Inferring diffusivity from killed diffusion
Richard Nickl, Fanny Seizilles
TL;DR
This work shows that diffusivity $D$ in an insulated domain can be consistently inferred from histograms of random binding events, even when only Poisson-count data are available. The key idea is that the binding-intensity density is governed by a stationary Schrödinger equation $\nabla\cdot(D\nabla u)-q u=-\phi$ with Neumann boundary conditions, yielding $\lambda(x)=n q(x)u_{D,q}(x)$ as the Poisson intensity. A Bayesian non-linear inverse problem is posed by placing a Gaussian-process prior on $D$ (via $D(x)=\tfrac14+\tfrac14 e^{W(x)}$) and pushing the prior through the PDE map to obtain the intensity $\Lambda_D$, enabling posterior computation with MCMC; consistency is proved in high dimensions under mild identifiability and regularity assumptions, with rates determined by the forward map and binning scheme.

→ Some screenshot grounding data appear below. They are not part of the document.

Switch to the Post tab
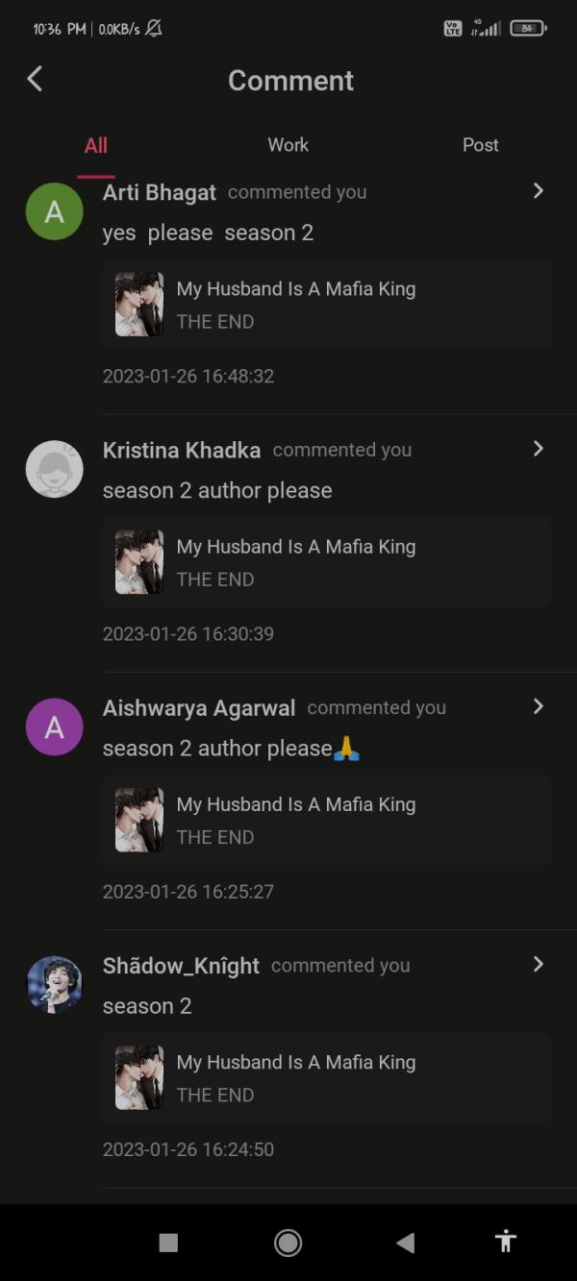 pos(480,144)
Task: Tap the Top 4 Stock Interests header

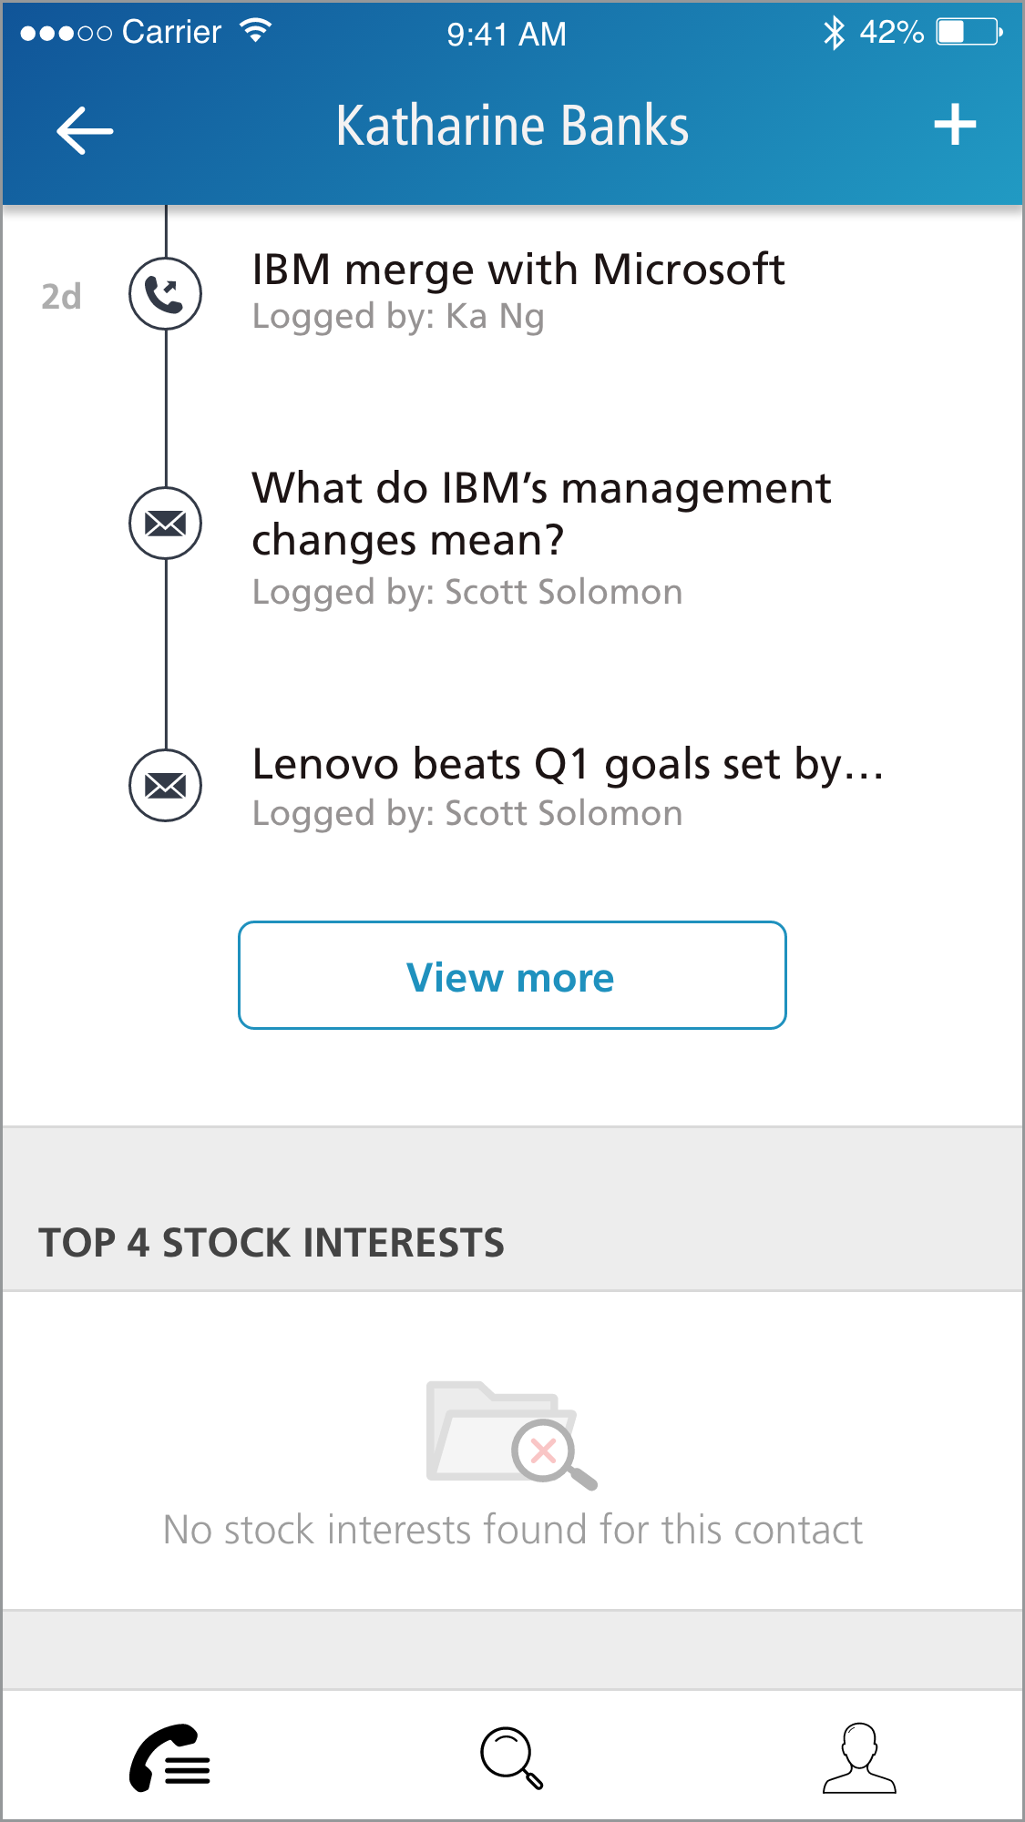Action: pyautogui.click(x=272, y=1243)
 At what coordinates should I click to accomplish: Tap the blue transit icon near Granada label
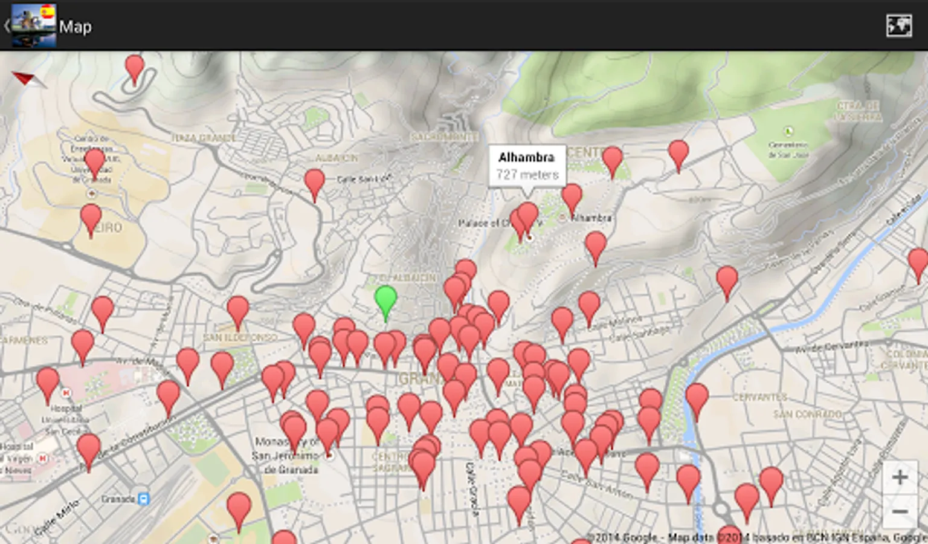[143, 499]
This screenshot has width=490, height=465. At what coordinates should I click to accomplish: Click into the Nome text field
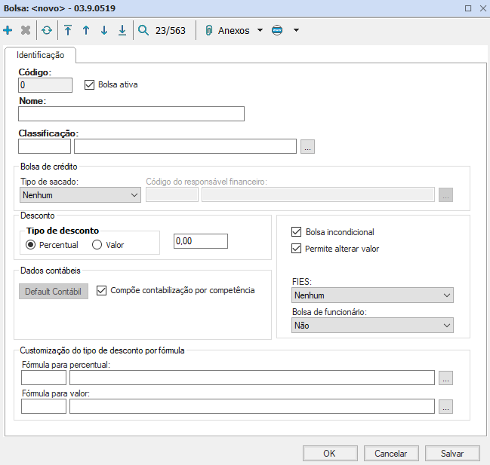[x=131, y=114]
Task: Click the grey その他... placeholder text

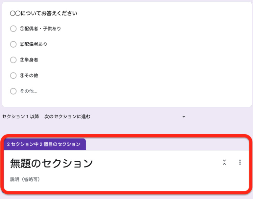Action: pos(28,91)
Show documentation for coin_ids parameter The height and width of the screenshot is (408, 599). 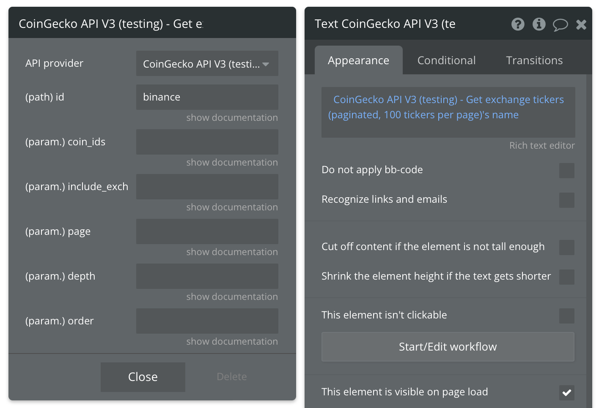click(x=232, y=163)
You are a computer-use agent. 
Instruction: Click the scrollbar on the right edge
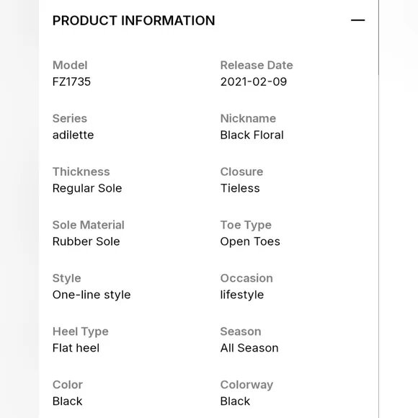point(378,37)
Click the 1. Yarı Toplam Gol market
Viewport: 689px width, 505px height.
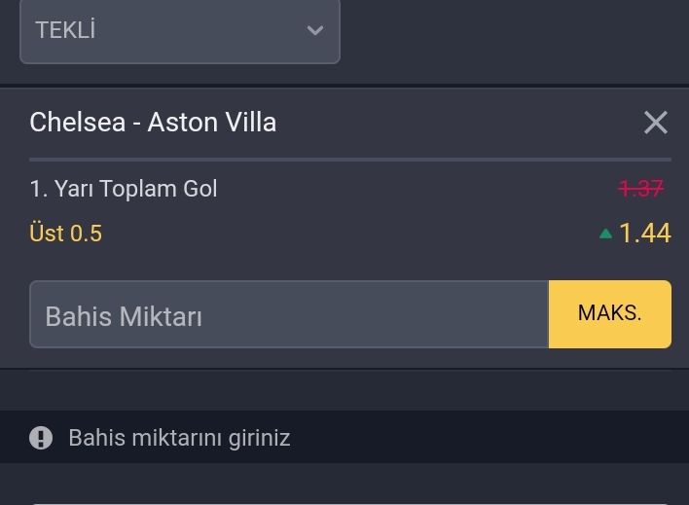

The analysis hinges on PDE regularity, spectral properties of Schrödinger operators, and novel concentration inequalities for high-dimensional Poisson data, and is complemented by numerical experiments illustrating posterior recovery of $D$ from synthetic data. The results provide a principled, scalable approach to diffusivity inference when trajectory data are unavailable or costly to obtain.
Abstract
We consider diffusion of independent molecules in an insulated Euclidean domain with unknown diffusivity parameter. At a random time and position, the molecules may bind and stop diffusing in dependence of a given `binding potential'. The binding process can be modeled by an additive random functional corresponding to the canonical construction of a `killed' diffusion Markov process. We study the problem of conducting inference on the infinite-dimensional diffusion parameter from a histogram plot of the `killing' positions of the process. We show first that these positions follow a Poisson point process whose intensity measure is determined by the solution of a certain Schrödinger equation. The inference problem can then be re-cast as a non-linear inverse problem for this PDE, which we show to be consistently solvable in a Bayesian way under natural conditions on the initial state of the diffusion, provided the binding potential is not too `aggressive'. In the course of our proofs we obtain novel posterior contraction rate results for high-dimensional Poisson count data that are of independent interest. A numerical illustration of the algorithm by standard MCMC methods is also provided.